Così il Pd bypassa sia la forma sia la sostanza. La forma: avere un presidente ai domiciliari e proseguire come nulla fosse con la vice. La sostanza: alcuni passaggi degli atti dell’inchiesta che, a prescindere dalla concretezza dei reati inviterebbero almeno alla cautela nella apparente solidarietà nei confronti del governatore arrestato. Una parte del consiglio regionale prova ora ad accelerare lo scioglimento di una legislatura che è comunque agli sgoccioli (si dovrebbe votare tra novembre e gennaio). M5s, Forza Italia e Centro Democratico hanno presentato una mozione di sfiducia che però verrà discusse nelle prossime settimane.
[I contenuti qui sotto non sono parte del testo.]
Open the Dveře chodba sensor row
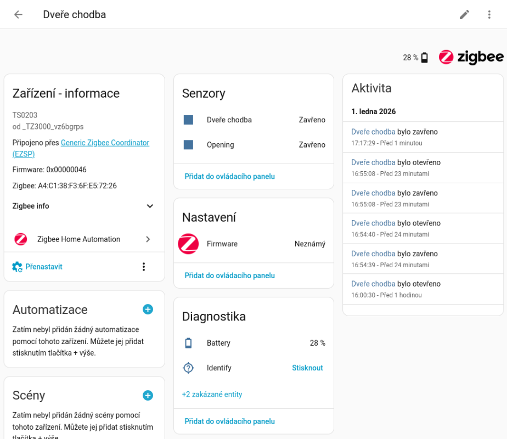Image resolution: width=507 pixels, height=439 pixels. [254, 120]
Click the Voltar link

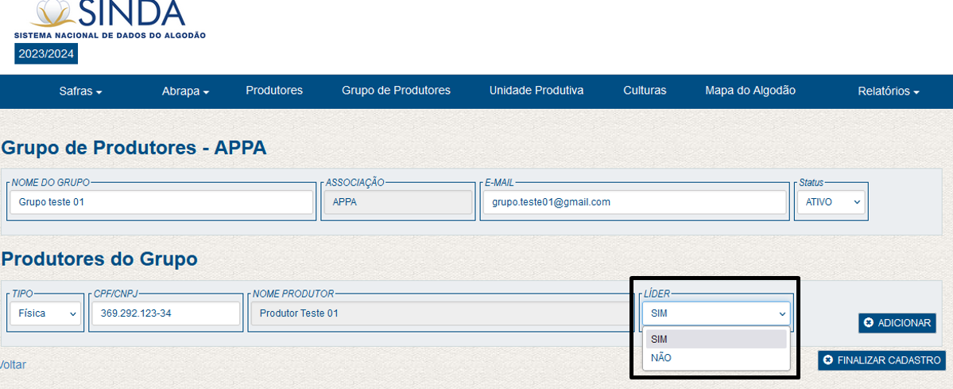pos(13,364)
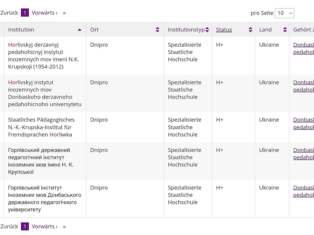This screenshot has width=314, height=235.
Task: Click the Institution column header text
Action: [x=21, y=30]
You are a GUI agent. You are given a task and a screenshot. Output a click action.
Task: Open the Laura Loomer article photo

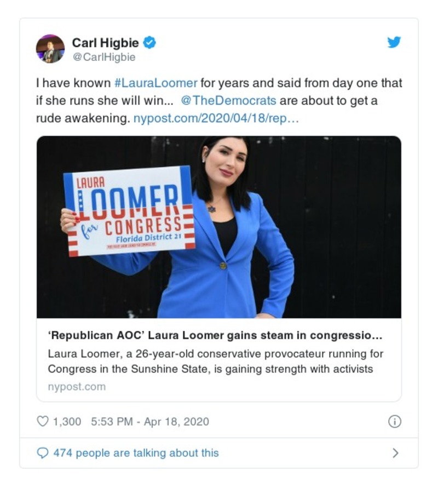(219, 227)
Nicola Benedetto, consigliere del partito di Tabacci in consiglio e soprattutto fino a dicembre scorso assessore in giunta, aveva fatto appello nei giorni scorsi a tutti i colleghi dell’assemblea per dare le dimissioni nella seduta di ieri. Ma è rimasto inascoltato. Così come sono caduti gli inviti alle dimissioni arrivate dai Cinquestelle, tra gli altri dalla vicepresidente del Senato Paola Taverna. Ieri a Potenza, davanti alla sede della Regione Fratelli d’Italia ed altre formazioni di centrodestra hanno organizzato una specie di “scenografia”: una “piramide” di valige di cartone – per “simboleggiare i lucani costretti ad emigrare” – e fogli verdi in mano, che richiamano alla “lista verde” di “raccomandati” emersa dalle intercettazioni nell’inchiesta sulla sanità.
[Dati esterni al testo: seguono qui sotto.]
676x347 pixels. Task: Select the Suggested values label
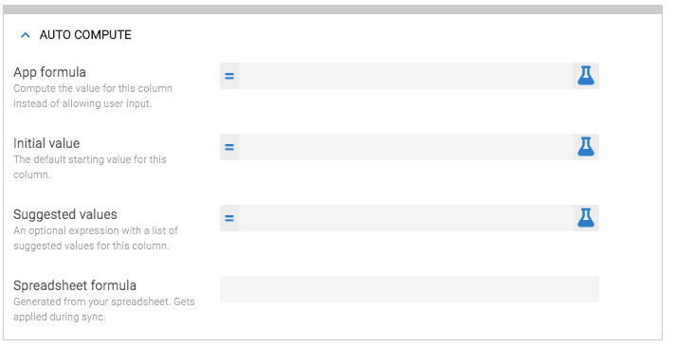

Ma se la linea del Pd nazionale è quella del silenzio assoluto (anche perché ha problemi più seri dopo la catastrofe elettorale del 4 marzo), quella del Pd regionale resta quella del primo giorno quando in una nota i vertici lucani si sono detti “fiduciosi e rispettosi del lavoro della magistratura”, ma hanno sottolineato “l’affetto” al presidente Pittella, esprimendo la loro “solidarietà, non nutrendo alcun dubbio sul fatto che saprà dimostrare nelle sedi opportune la propria estraneità ai fatti contestati”.
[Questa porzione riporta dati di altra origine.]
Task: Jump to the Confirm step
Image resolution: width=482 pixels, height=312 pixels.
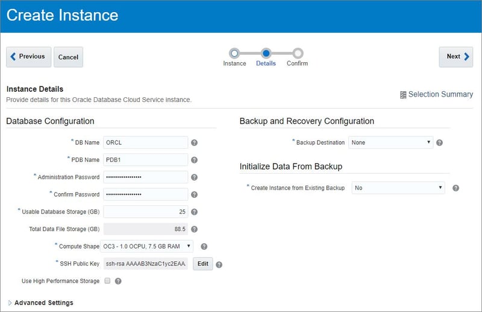Action: pyautogui.click(x=298, y=54)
E poi c’è la sostanza, si diceva. Perché da una parte l’inchiesta è all’inizio e restano tutte le garanzie assegnate dall’iter del procedimento. Ma dall’altra ci sono le parole del giudice per le indagini preliminari e lo spaccato consegnato dalle indagini, che vanno oltre l’eventuale giudizio della magistratura. Pittella, infatti, come detto, viene definito “deus ex machina” della “distorsione istituzionale” in cui è piombata la sanità lucana, dove “nulla si muove” senza i suoi “diktat“. Ma viene anche descritto come chi deve risolvere i nodi troppo intrecciati, quando si ammucchiano troppi interessi. “Dobbiamo accontentare tutti”, era la sua linea stando alle intercettazioni di altri indagati contenute nell’inchiesta della Guardia di Finanza. E poi c’è il profilo anche di gestione amministrativa che secondo i magistrati è contraddistinto da un “avvilente quadro di totale condizionamento della sanità pubblica da parte degli interessi privatistici e di vile asservimento a logiche clientelari politiche”, come scrive il gip. Qui dentro il governatore ha un ruolo centrale: “Detta le sue regole partitocratiche, trasmette i suoi elenchi, le sue ‘liste verdì, le sue direttive“. Indicazioni “sempre mediate”, perché l’uomo – dice ancora il giudice – “è accorto”. Nel concorso a 8 posti di assistente amministrativo indetto dall’Azienda sanitaria materana – riservato ai disabili -, ad esempio, i “suoi” nomi sarebbero quelli contenuti in quella che gli investigatori chiamano “lista verde“: non è stato lui a redigerla, ma la presidente della Commissione Maria Benedetto: “Quelli verdi – dice – sono di Pittella… Non sono in ordine alfabetico, non vorrei che mi sfuggano”. Laddove non arriverà la concretezza del reato, insomma, servirebbe una valutazione sull’opportunità.